Given text:
I thought I would start with the heat exchangers for HERMS. I originally bought an asparagus steamer however changed my mind and bought a 6L Thermos pot and may use the steamer for a hopback later, or just veg.

Here's most of the components.
P1020228.jpg

There's a few bits like 16mm silicon o-rings and PTFE tape missing and I have some bits to buy, some heat resistant flex and a cable gland but apart from that its complete. The plumbing bits are :-
9m of 10mm copper tube bent around a 160mm drainage pipe
4 x 10mm capillary elbows
2 x 10mm to 3/8" BSP brass compression adaptors
2 x 3/8" to 1/2" BSP socket adaptors - stainless
2 x 1/2" hosetails - may change these but useful for pressure testing
1 x 3KW immersion heater from Backer

tools - except usual stuff
1 1/8" hole saw
51mm hole saw
16mm qmax cutter - all these I already had

Coil after soldering capillary fittings, trying it for size and marking it up for the holes.

Set of tasks:
(1) List the plumbing parts given in the heat exchanger notes.
(2) In the heat exchanger notes, what was bought in place of the asparagus steamer?
(3) Please transcribe the heat exchanger notes starting with "I thought I" and going on through "or just veg.".

Data lines:
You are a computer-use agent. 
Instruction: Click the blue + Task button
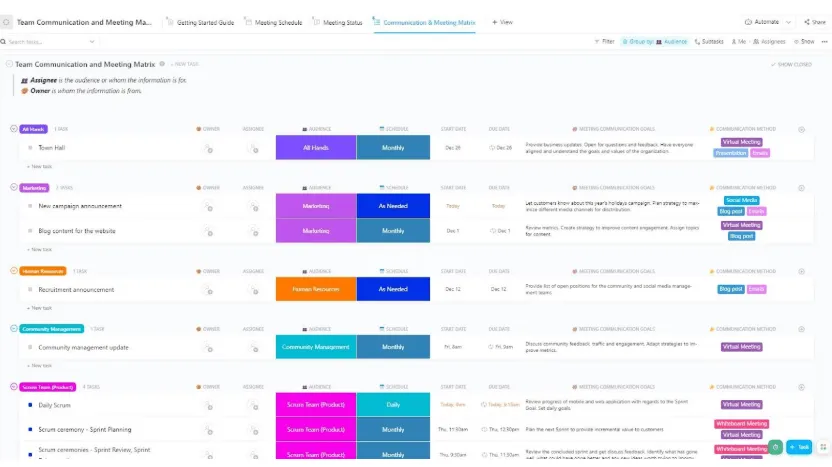click(799, 447)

Answers by task:
(1)
- 9m of 10mm copper tube bent around a 160mm drainage pipe
- 4 x 10mm capillary elbows
- 2 x 10mm to 3/8" BSP brass compression adaptors
- 2 x 3/8" to 1/2" BSP socket adaptors, stainless
- 2 x 1/2" hosetails
- 1 x 3KW immersion heater from Backer

(2) A 6L Thermos pot.

(3)
I thought I would start with the heat exchangers for HERMS. I originally bought an asparagus steamer however changed my mind and bought a 6L Thermos pot and may use the steamer for a hopback later, or just veg.